Un attacco hacker rimasto sotto traccia per mesi sta obbligando uno dei musei più famosi del mondo a prendere drastiche contromisure di sicurezza. Dopo essere finite nel mirino di un gruppo di hacker tra la fine di gennaio e l'inizio di febbraio, le Gallerie degli Uffizi di Firenze hanno spostato parte del Tesoro dei Granduchi, normalmente custodito ed esposto a Palazzo Pitti, presso il più sicuro caveau della Banca d'Italia. Dal 3 febbraio 2026, intere aree del museo sono tuttora interdette ai visitatori e, stando a quanto riportato oggi dal Corriere della Sera, la situazione appare ben più complessa di quanto si pensasse. L'accesso abusivo ai sistemi sarebbe infatti cominciato già nell'estate 2025, sfruttando una falla in un software non aggiornato. Da quella vulnerabilità, gli intrusi si sarebbero mossi indisturbati all'interno della rete riuscendo a mettere le mani non solo sull'intero archivio digitalizzato delle opere custodite, ma anche su tutti i piani di sicurezza e le procedure operative che regolano l'attività dell'intera struttura.
I dati sottratti e richiesta di riscatto
Quando i responsabili degli Uffizi si sono accorti del raid informatico, i server erano già stati svuotati dei loro contenuti più preziosi. Tra i dati sottratti figura soprattutto l'intero archivio fotografico del museo che, nei decenni, ha digitalizzato tutto il campionario di opere e documenti di inestimabile valore. Un patrimonio culturale che ora è in parte perduto. Per restituirlo, riporta sempre il Corriere, i malintenzionati hanno contattato direttamente il direttore degli Uffizi, Simone Verde, per chiedere un riscatto.
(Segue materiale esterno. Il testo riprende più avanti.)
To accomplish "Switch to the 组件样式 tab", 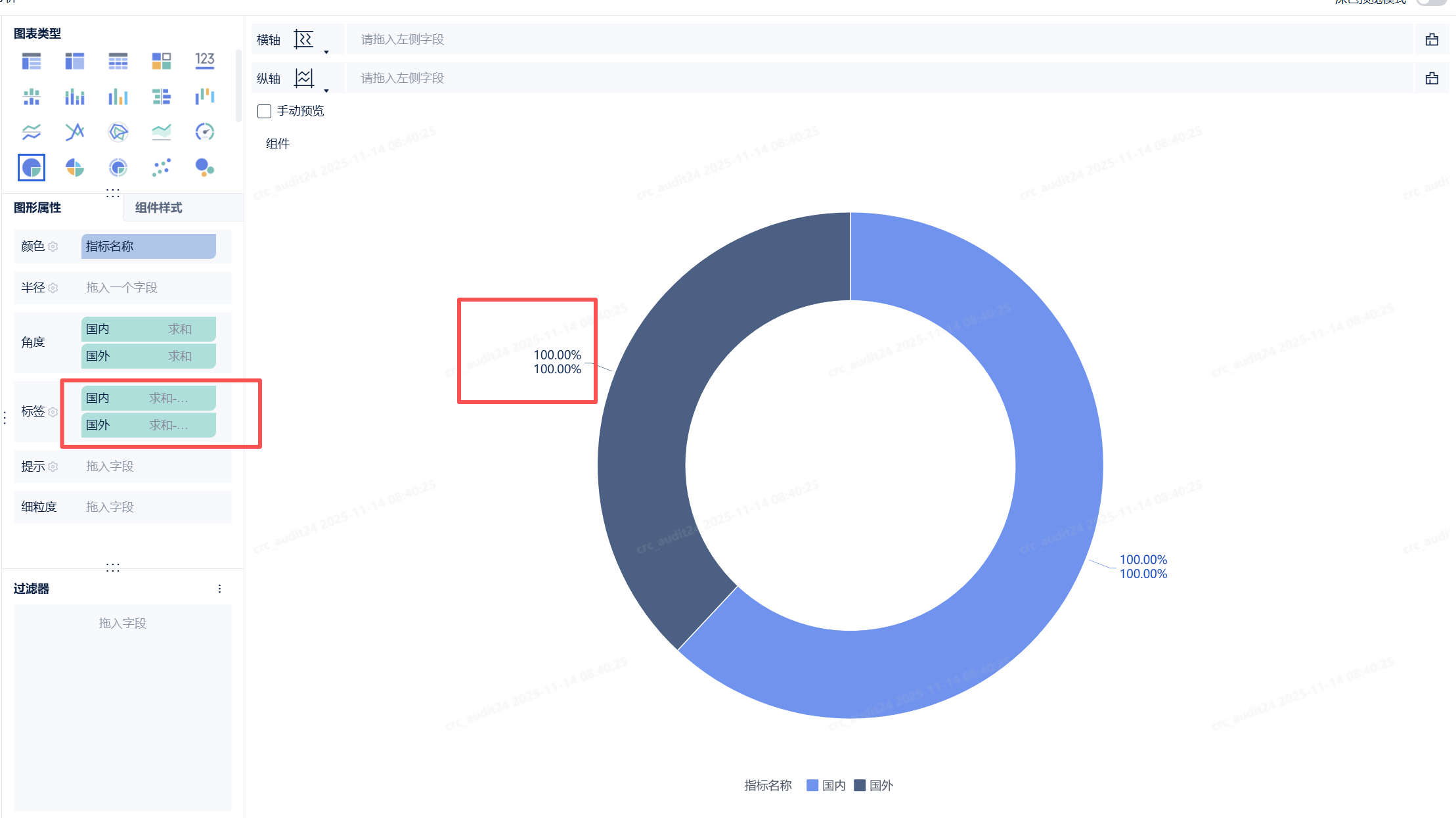I will click(x=158, y=208).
Ancora più allarmante è però la natura delle altre informazioni trafugate. Gli intrusi sarebbero riusciti a entrare nei sistemi dell'ufficio tecnico, acquisendo password, codici di sicurezza, interne planimetrie, posizioni di telecamere e sensori. Una vera e propria "mappa operativa" del complesso museale che comprende anche Palazzo Pitti e il Giardino di Boboli. Dati che, se diffusi o venduti sul dark web, potrebbero trasformarsi in un rischio concreto per furti e attentati.
Le misure straordinarie
Per limitare i danni e prevenire possibili azioni criminose, la direzione del museo ha disposto la chiusura di alcune aree di Palazzo Pitti e alcuni accessi di sicurezza sono stati murati in quattro e quattr'otto. Dal 3 febbraio scorso, il sito delle Gallerie degli Uffizi segnala la temporanea sospensione delle visite al Tesoro dei Granduchi, ufficialmente attribuita a interventi di manutenzione straordinaria. Oggi sappiamo che in realtà tutto dipende dagli sviluppi della questione relativa alla minaccia hacker. Ai dipendenti è stato chiesto il massimo riserbo. Nel frattempo, la procura e la polizia postale, con il supporto dell'Agenzia per la cybersicurezza nazionale (ACN) sta proseguendo con le indagini.